Tourists looking for ever more thrilling holidays are taking to the skies above Texas to shoot wild hogs as part of the state's effort to limit the spread of an invasive species that annually causes millions of dollars in damage to farmland and livestock nationally.
For up to $50,000, people can hunt the feral hogs from a helicopter and even use a machine gun to mow them down.
"There's only so many places in the world you can shoot machine guns out of a helicopter and no one shoots back," said Chris Britt, co-owner of HeliBacon, one of the companies offering the aerial hog hunts.
HeliBacon says its customers alone gunned down about 10,000 feral hogs in the last 18 months, but that barely makes a dent in the Texas' population of more than 2 million, a total higher than any other state.
There were 2,752 helicopter hog hunts in Texas last year, up 81 percent from 2011, according to Texas Parks and Wildlife Department data. About 34,400 hogs were killed in those hunts, up 53 percent.
The total U.S. population of the hogs is estimated at more than 6 million, and state and federal government officials are increasing efforts to rid themselves of the pesky animals.
There are nearly 150 companies and individuals permitted to hunt invasive feral hogs from helicopters as part of the Texas' so-called pork chopper bill passed in 2011. State legislators last month sent a bill to Governor Greg Abbott that would allow hog hunting from hot air balloons.
At HeliBacon, based south of Dallas, packages for two start at about $3,600 and corporate group packages cost as much as $50,000, including airfare, lodging, ammunition, trophy photos and upgrades from semi- to fully automatic firearms.
"They love it," Britt said of his customers that include father-and-son trips and groups from the oil industry. "They don't take the meat, it becomes vulture food."
Animals rights activists are not fans.
"The Humane Society of the United States opposes the use of aerial gunning – whether from a helicopter or a hot air balloon – as a means of resolving conflicts with wildlife populations because it is unnecessarily cruel, dangerous and costly compared to other wild pig control methods," said Samantha Hagio, a director at the agency.
However, aerial hunting is one of the most effective ways to eradicate hogs in open areas such as Texas fields of corn and rice that are destroyed, said Jack Mayer, manager of environmental sciences at Georgia's Savannah River Laboratory and author of "Wild Pigs in the United States."
Even so, hunting and trapping are not keeping up with the rate of breeding and the feral herd continues to grow.
"You are not even stemming the tide," Mayer said by phone.
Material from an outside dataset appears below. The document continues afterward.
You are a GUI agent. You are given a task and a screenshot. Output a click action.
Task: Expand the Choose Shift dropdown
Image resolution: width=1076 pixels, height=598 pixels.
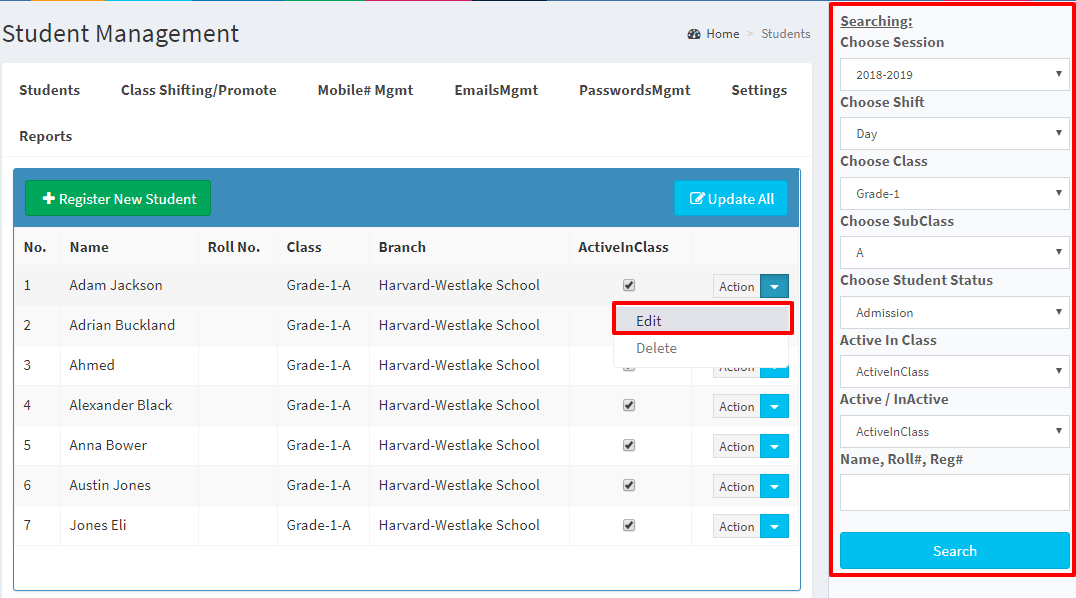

Wild boars were brought to Texas and released for hunting in the 1930s. They bred with free-ranging domestic animals and escapees that had adapted to the wild, according to the Smithsonian. Since hogs, wild or otherwise, are not native to the United States, they have no predators and proliferated across Texas and other states.
About $25.55 million was appropriated this year to the U.S. Department of Agriculture to tackle feral hogs on the national level and the agency is testing unmanned drones to track the hogs that thrive in swamps and forests, said Dale Nolte, the USDA's feral swine program manager.
Helicopter hunting already is allowed in Louisiana and Oklahoma legislators are considering a bill that would permit aerial hunts there.
Hot air balloons could allow hunters to approach hogs more quietly than a helicopter or give shooters a steadier shot, Mayer said.
In South Carolina, where aerial hog hunting is not permitted, farmer Rusty Kinard pays a local hunter $25 for each hog killed on his land. Still, there are hundreds near his fields and the hogs ate through nearly 30 acres (12 hectares) of peanuts last month.
"We will kill them suckers, every one we can," he said.